**Supplied passage:**

_ _ _ _ _ _ _

The researchers are currently conducting a validation study, in mice, in which tumors are injected directly into the prostate, thereby better simulating human prostate cancer, Jones said.
Down the line, we will test this hypothesis in humans undergoing medical treatment for prostate cancer, he said.
The researchers want to caution men against interpreting these findings as an endorsement for not exercising for fear of getting or exacerbating cancer.
These mice were not receiving treatment and we were allowing aggressive tumors to grow unchecked for the sake of the experiment, said study investigator Freedland, a urologist at Duke. Patients would not find themselves in the same situation.
Concerns should also be overridden by the well-established benefits of exercise, including its positive effects on cardiovascular health, Type II diabetes, obesity, and many other chronic conditions, he said.

_ _ _ _ _ _ _

**Dataset records:**
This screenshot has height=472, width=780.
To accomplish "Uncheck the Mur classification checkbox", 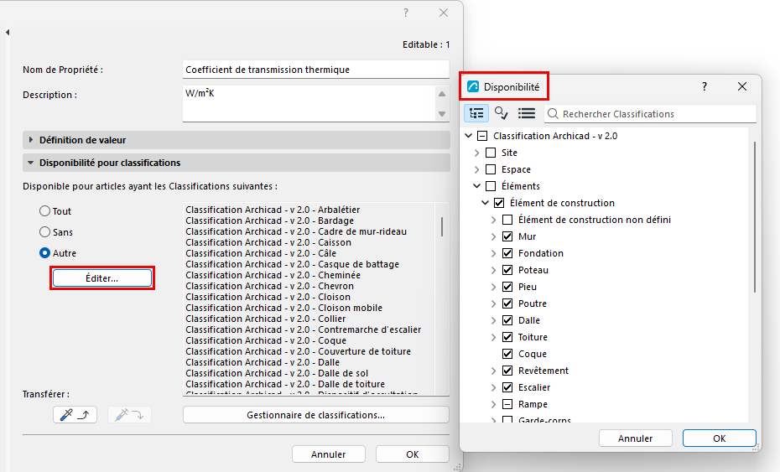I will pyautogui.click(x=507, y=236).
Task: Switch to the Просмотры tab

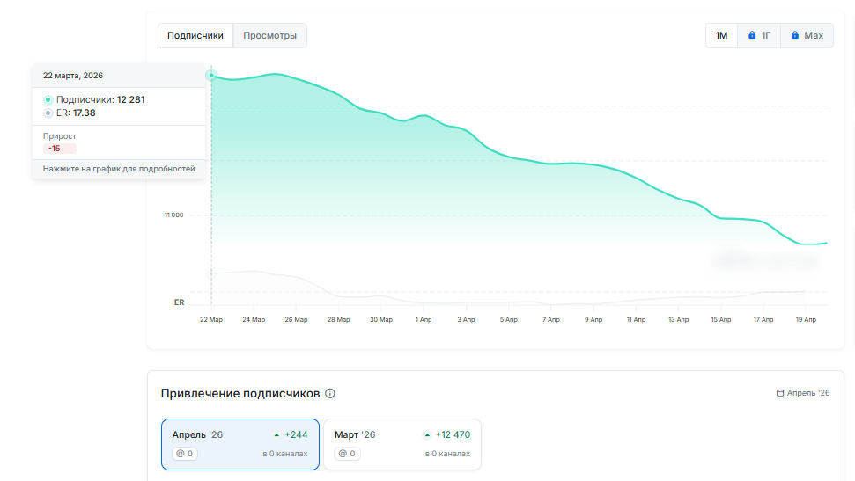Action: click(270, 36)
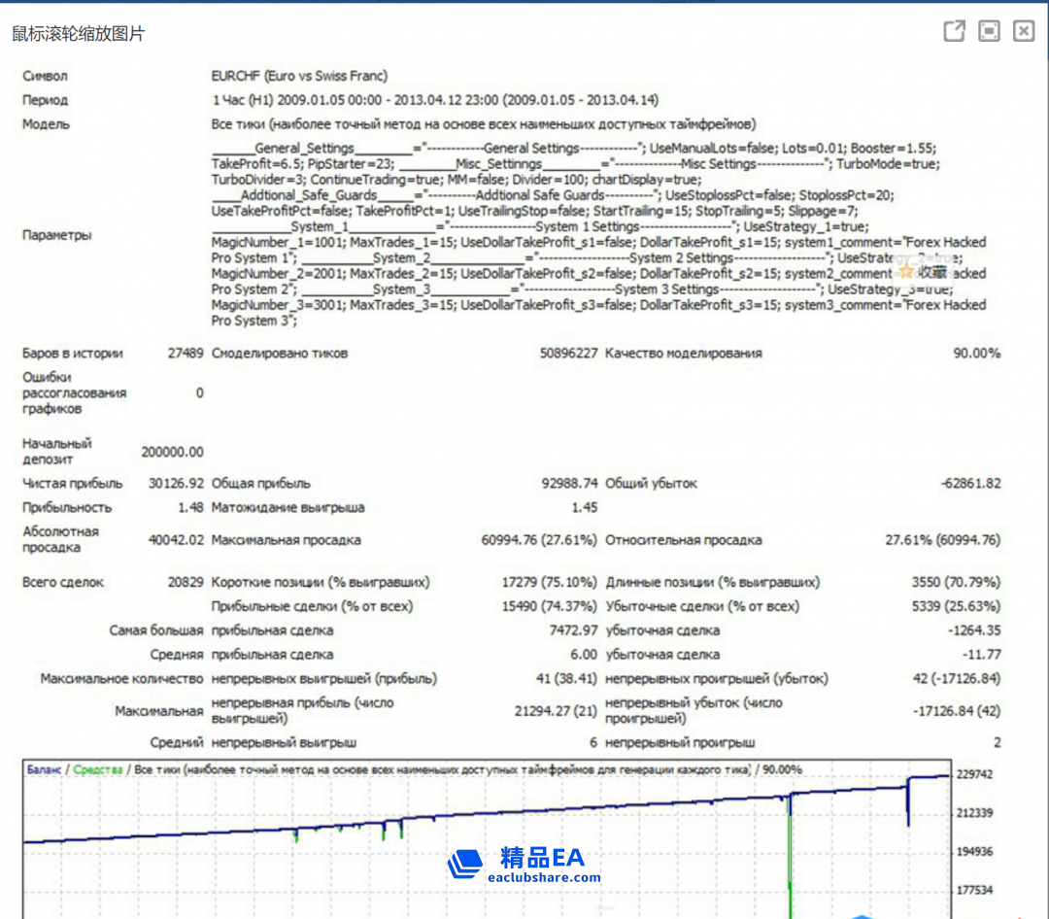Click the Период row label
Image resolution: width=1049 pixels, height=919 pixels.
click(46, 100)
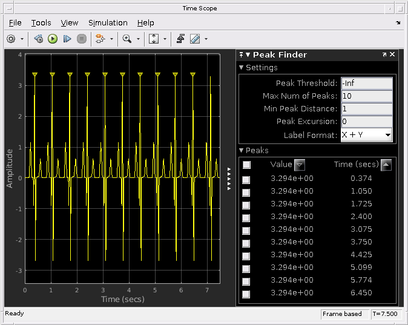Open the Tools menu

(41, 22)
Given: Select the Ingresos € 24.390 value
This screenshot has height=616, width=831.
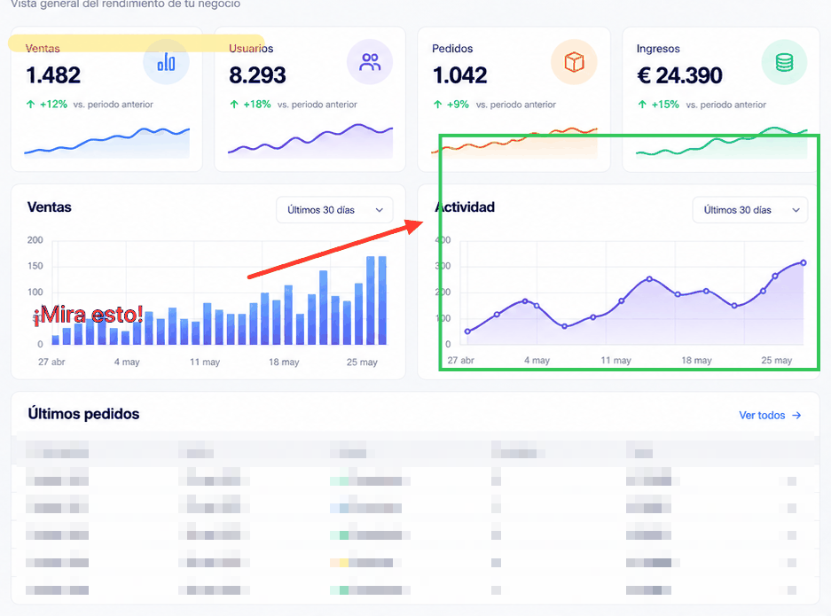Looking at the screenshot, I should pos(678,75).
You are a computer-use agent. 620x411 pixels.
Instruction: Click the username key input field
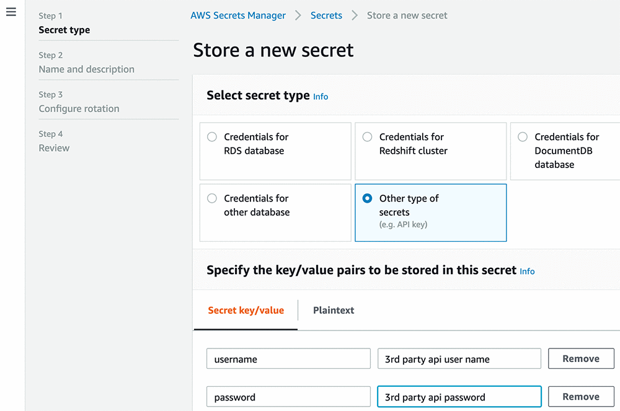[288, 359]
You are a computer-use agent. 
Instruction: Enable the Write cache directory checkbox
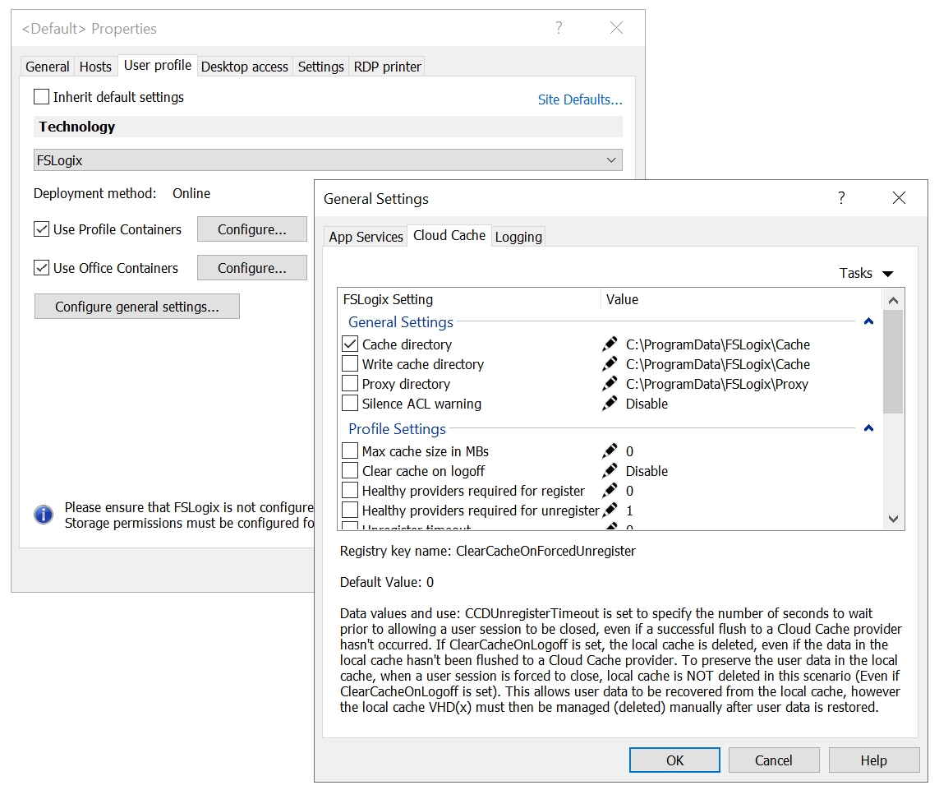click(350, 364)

_ _ _ _ _ _ _

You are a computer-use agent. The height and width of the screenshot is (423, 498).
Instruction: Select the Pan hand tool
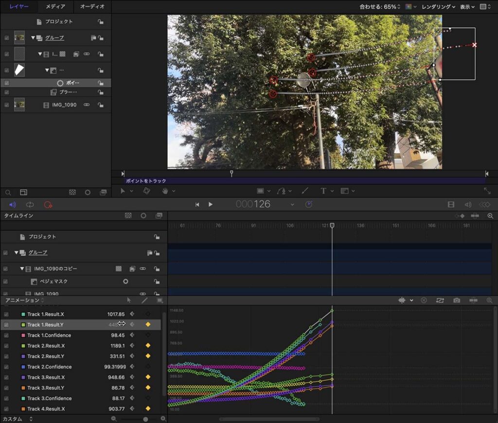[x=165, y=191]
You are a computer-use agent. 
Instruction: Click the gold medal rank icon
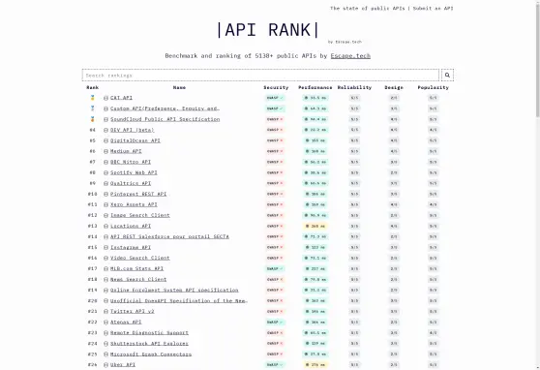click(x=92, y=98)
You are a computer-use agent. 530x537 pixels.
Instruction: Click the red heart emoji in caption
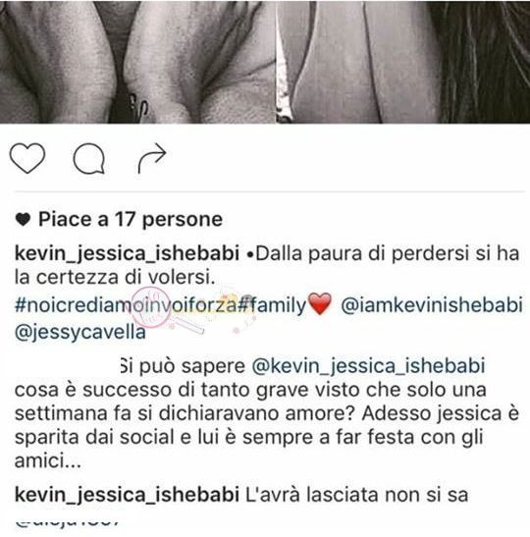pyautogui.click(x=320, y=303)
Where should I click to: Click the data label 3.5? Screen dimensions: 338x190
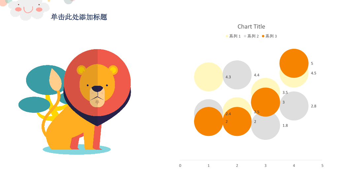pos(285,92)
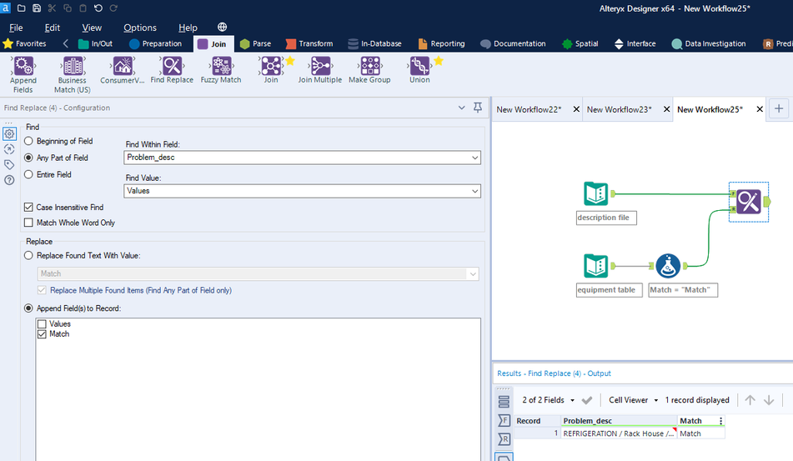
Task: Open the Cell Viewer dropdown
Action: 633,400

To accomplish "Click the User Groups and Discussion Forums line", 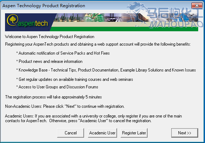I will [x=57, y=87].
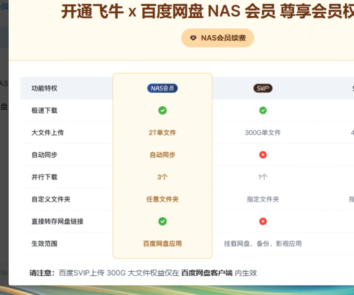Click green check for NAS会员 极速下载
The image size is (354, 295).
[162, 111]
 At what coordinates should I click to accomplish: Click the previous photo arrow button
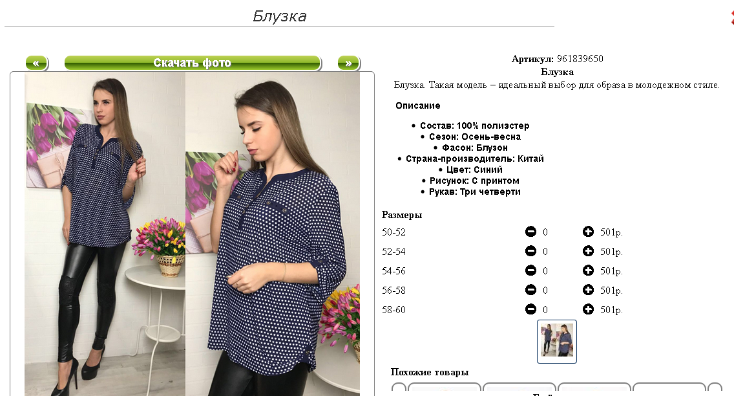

_ _ _ _ _ _ _

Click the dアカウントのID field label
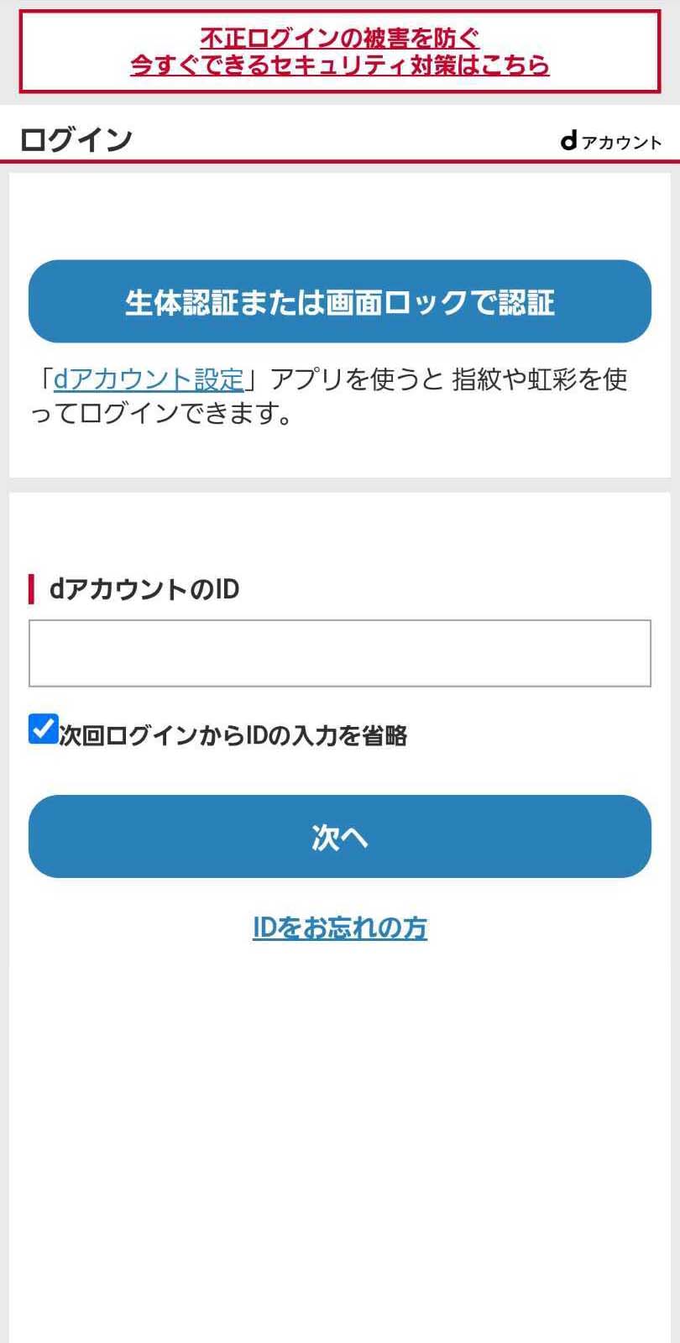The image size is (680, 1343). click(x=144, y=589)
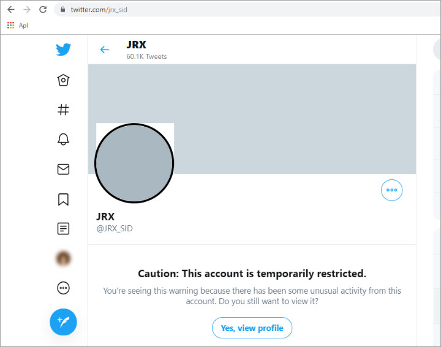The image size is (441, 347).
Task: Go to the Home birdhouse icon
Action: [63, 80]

_ _ _ _ _ _ _

**Required tasks:**
(1) In the prostate cancer passage, what is Freedland's profession?
(2) Write a continuation of the prostate cancer passage, starting after its last sentence.

**Responses:**
(1) He is a urologist at Duke.

(2)
This study gives us insight into which cellular pathways are affected by exercise, and starts to give us clues about how to harness the beneficial effects, said Michael Potter, a medical student at Duke and lead investigator on the study. Ultimately, we hope that this knowledge will help us use exercise to both deliver medicines more effectively and protect the body from the harmful side effects of treatment, as we already know it can.
This is one of the first studies to look at the physiological effects of exercise on the tumor itself, rather than examining the quality-of-life or symptom-control effects of exercise in cancer patients, Jones said.
The findings were a bit surprising, but provide a very important and exciting foundation upon which to build, he said.